Tuesday’s recount was originally scheduled for last week, but was postponed after the state Attorney General’s Office issued a cease and desist order claiming that select individuals did not receive direct notice from Briand three days prior to the event.
Schofield said he gathered enough signatures to request the recount, primarily because the town ran out of electronic ballots and was forced to use paper-copy ballots that were hand-counted late into the night on March 11.
According to Schofield, he was never informed by the town clerk that the original recount had been scheduled for last Friday, but only learned about it after reading a posting on an online message board.

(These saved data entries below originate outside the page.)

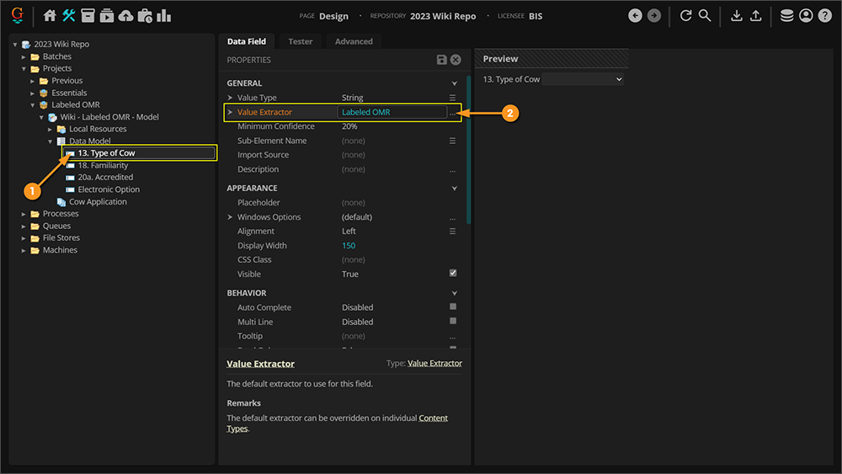Open the Help question mark icon
Image resolution: width=842 pixels, height=474 pixels.
coord(825,16)
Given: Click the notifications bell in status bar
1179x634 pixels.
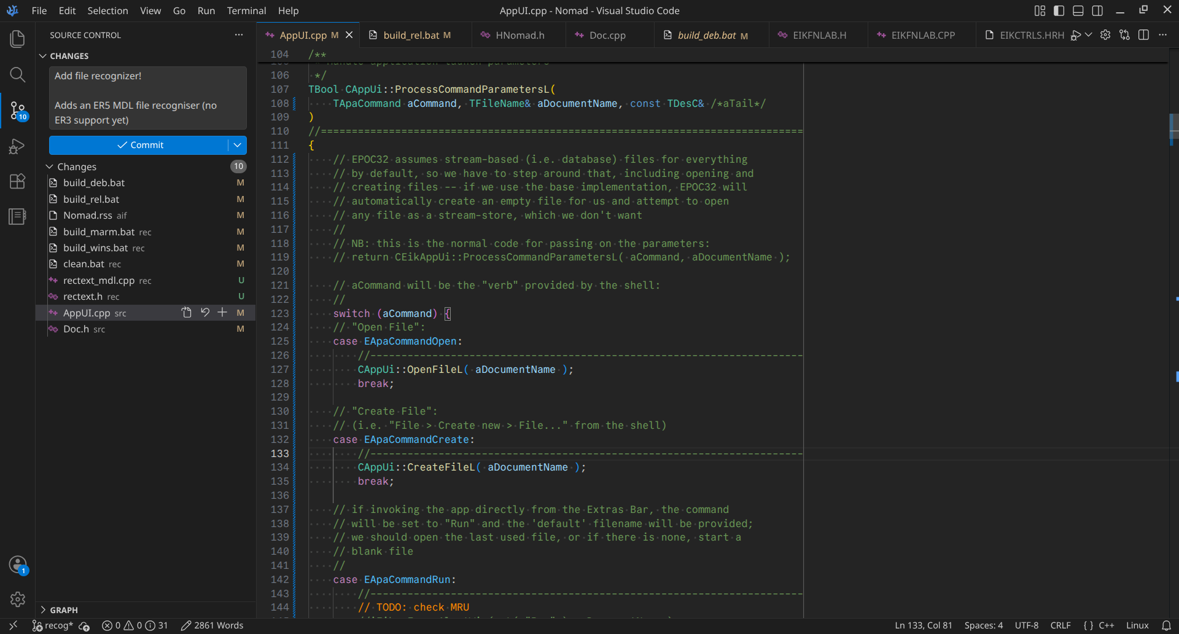Looking at the screenshot, I should 1166,625.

“I don’t care if this warrant article passes or not, my concern is that the town failed to duly notify me of the recount,” he said.
In response to the Attorney General’s opinion, Briand contends there is a loophole in state election laws that must be amended to clarify who should receive personal notification for recounts.
Briand referenced RSA 669:31, which states in part: “The clerk shall notify each of the candidates for the office for which there is to be a recount at least three days prior to the day appointed for the recount of ballots.”“A candidate and a petitioner is not the same. Tom is not a candidate — he is a petitioner,” she said, maintaining there was no error on her part or the part of the town.
Briand has already been in touch with representatives from the New Hampshire Municipal Association to seek assistance in getting the law amended.
In the meantime, the town’s current road agent, Jack Pinciaro, who happens to be Briand’s father, will continue his elected post until the 2015 town meeting, at which time his position will terminate and the Board of Selectmen will seek candidates to appoint to the role.